The Costa del Sol is not the only area experiencing the problem of a shortage of vehicles at car hire firms in the tourism industry.
Data from Feneval (National Federation of Vehicles for Hire with or without a driver) shows that, ideally, another 270,000 hire cars are needed in Spain.
"Although the companies are making considerable efforts to obtain vehicles, there are far fewer available this season than there would normally be," said a source at the organisation.
"The main problem the sector is facing right now is the lack of new cars due to the global shortage of semi-conductors. That has meant that assembly lines have come to a halt and it is taking months longer to deliver the vehicles which have been ordered,"they said.
As a result, the national hire car fleet is currently about 336,000, when in 2019 it was 819,000. "You can see how big a difference compared with just three years ago," added Feneval.
As a consequence of this problem, the sector believes its business figures will not return to pre-pandemic levels until 2023.
"We hope to end the present year with a turnover of around 1.4 billion euros, but business won't be back to normal until next year now. This year, we expect sales to be around 80 per cent of the 1.9 billion euros in turnover we reported three years ago," they said.
As a result of the lack of microchips, 59,967 cars were registered in Spain last month, which was 30 per cent fewer than in March 2021, even though the sector is recovering well from the pandemic.
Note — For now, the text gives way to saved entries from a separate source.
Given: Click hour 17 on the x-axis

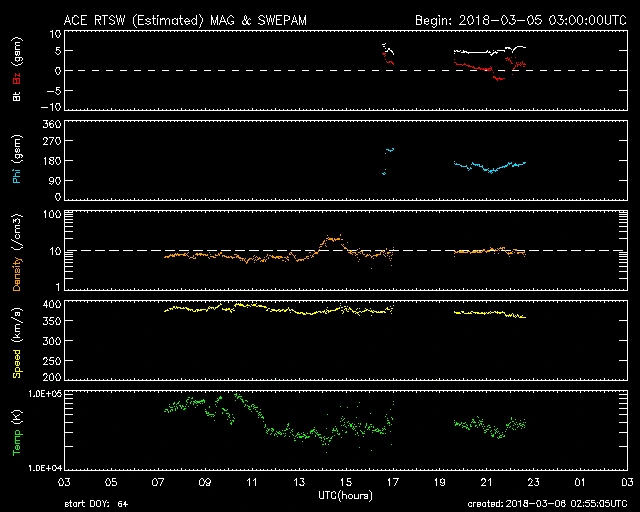Looking at the screenshot, I should (393, 482).

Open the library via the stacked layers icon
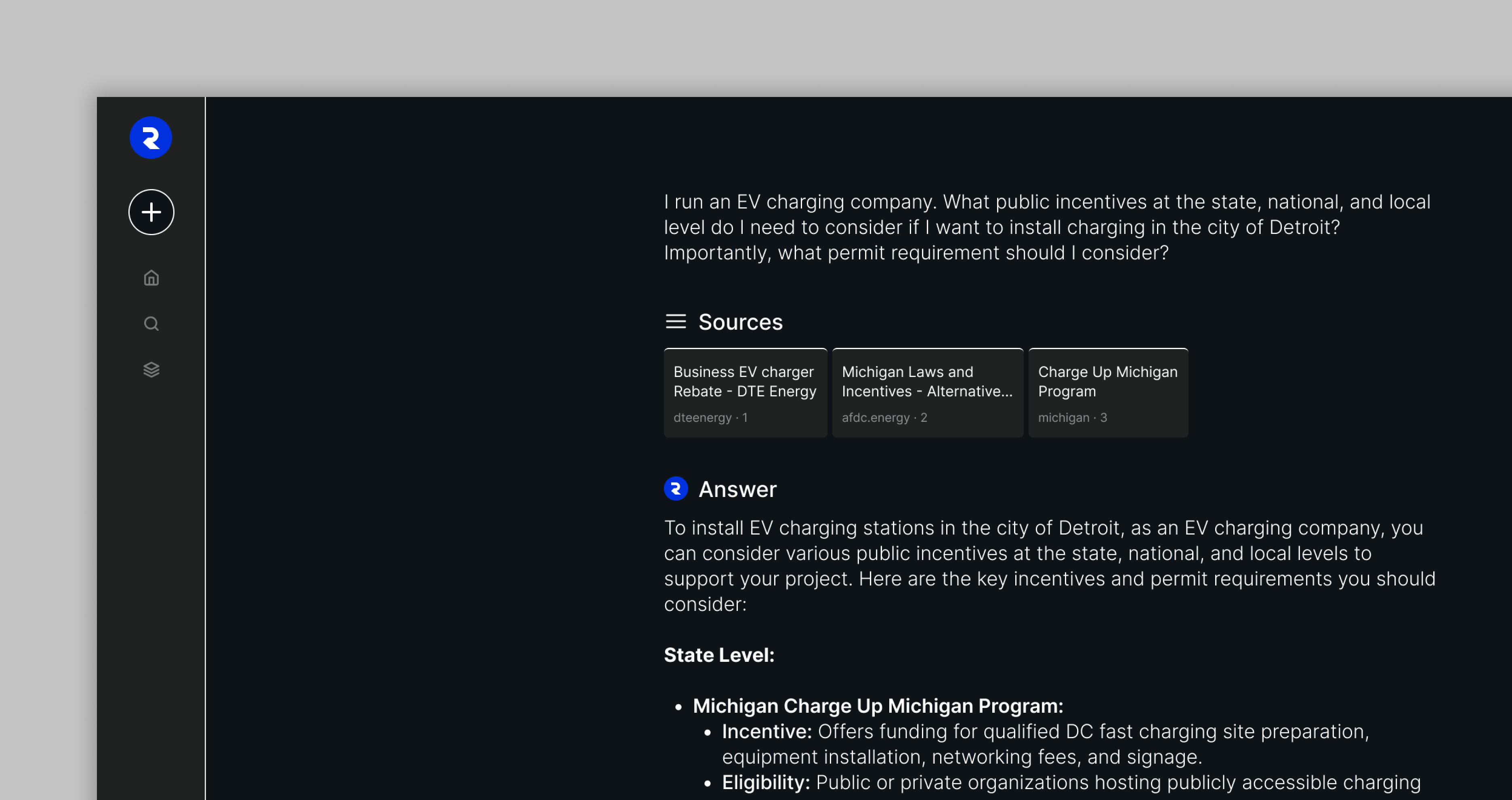tap(151, 369)
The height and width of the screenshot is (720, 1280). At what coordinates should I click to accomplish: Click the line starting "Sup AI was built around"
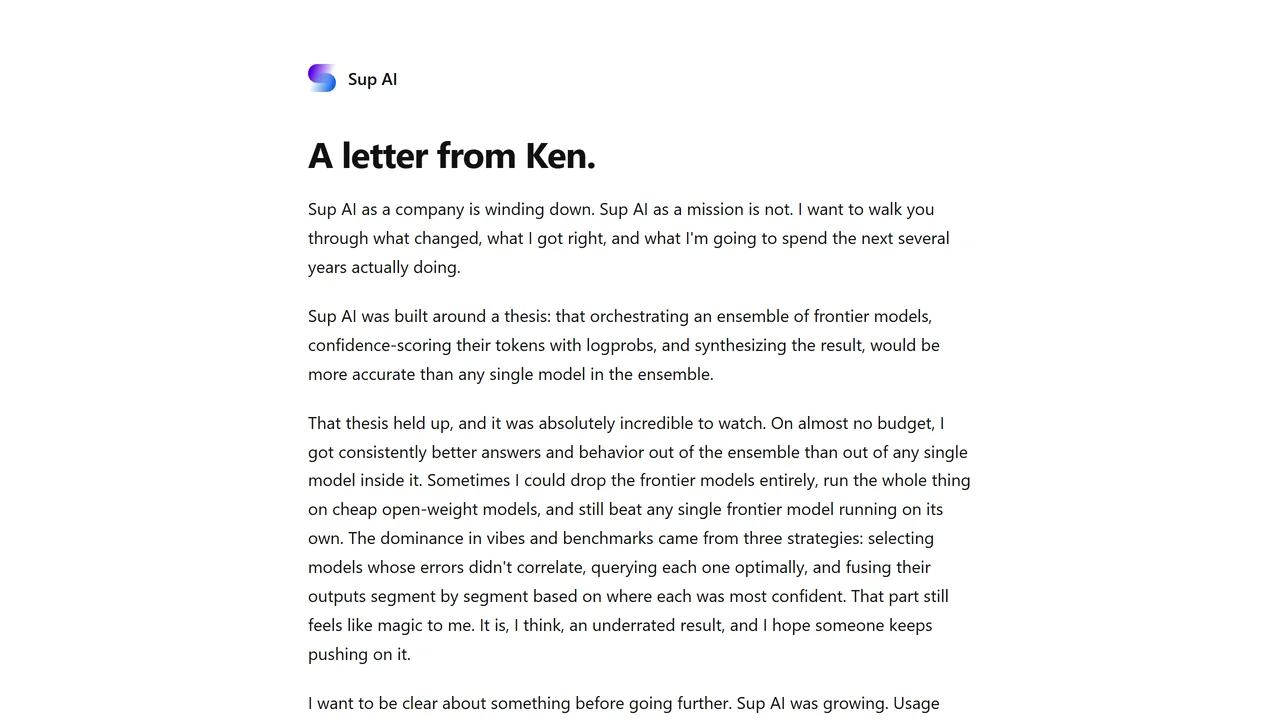[x=620, y=316]
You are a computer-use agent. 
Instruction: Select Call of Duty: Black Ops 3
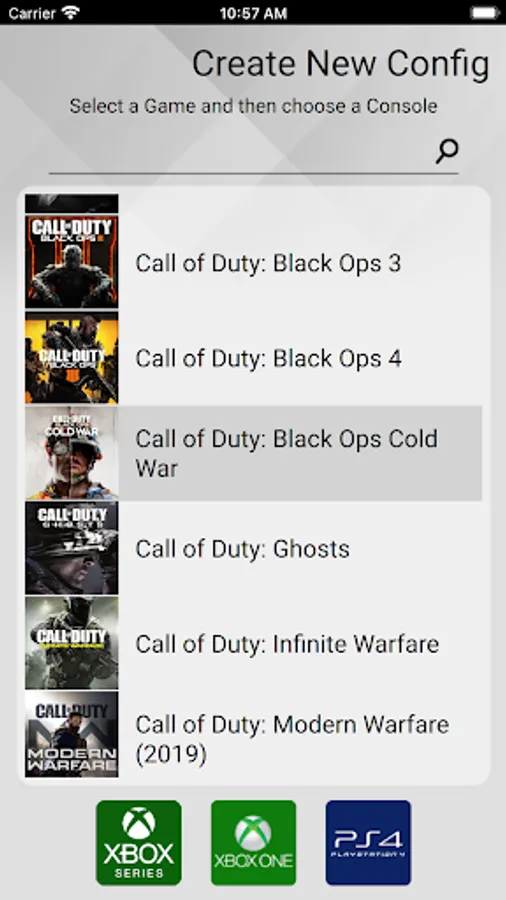click(x=253, y=262)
Sales are far below 2012 levels, during the financial crisis.
"The shortage of microchips is holding the market back and rental companies are once again going to be the sector that suffers most because the manufacturers give priority to their dealers," said sources at Ancove, the national association of vehicle traders.
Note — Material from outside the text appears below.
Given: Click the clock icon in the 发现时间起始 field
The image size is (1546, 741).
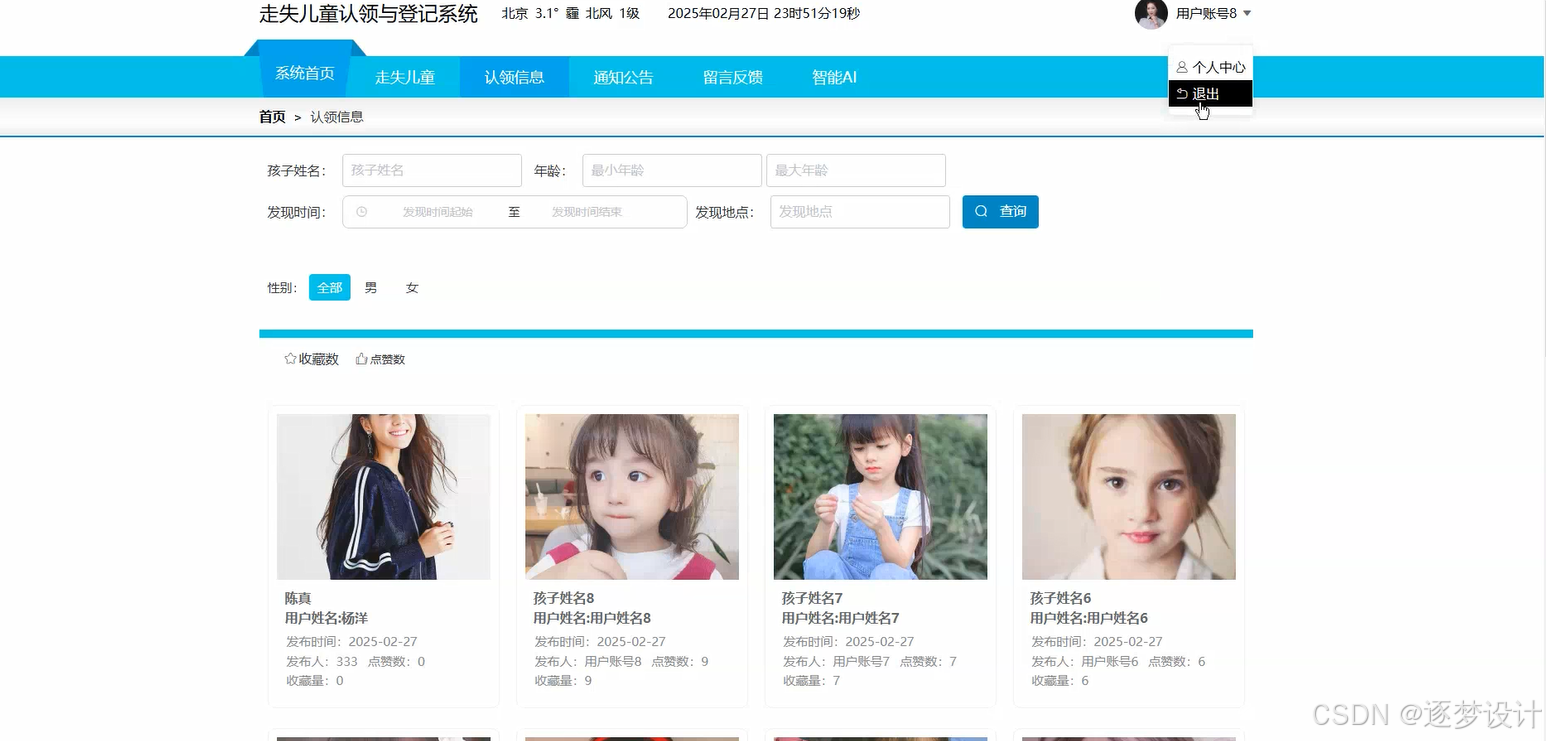Looking at the screenshot, I should pos(362,212).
The organisation also says that high fuel prices also affected sales last month, especially among private individuals. Looking at the number of new cars registered in March 2019, there was a clear drop of 51 per cent in March this year.
In fact, Spanish prime minister, Pedro Sánchez, has now announced a new Strategic Project for Recovery and Economic Transformation (PERTE), under which 11 billion euros will be invested in the manufacture of microchips and semiconductors as a way of solving this highly unusual situation.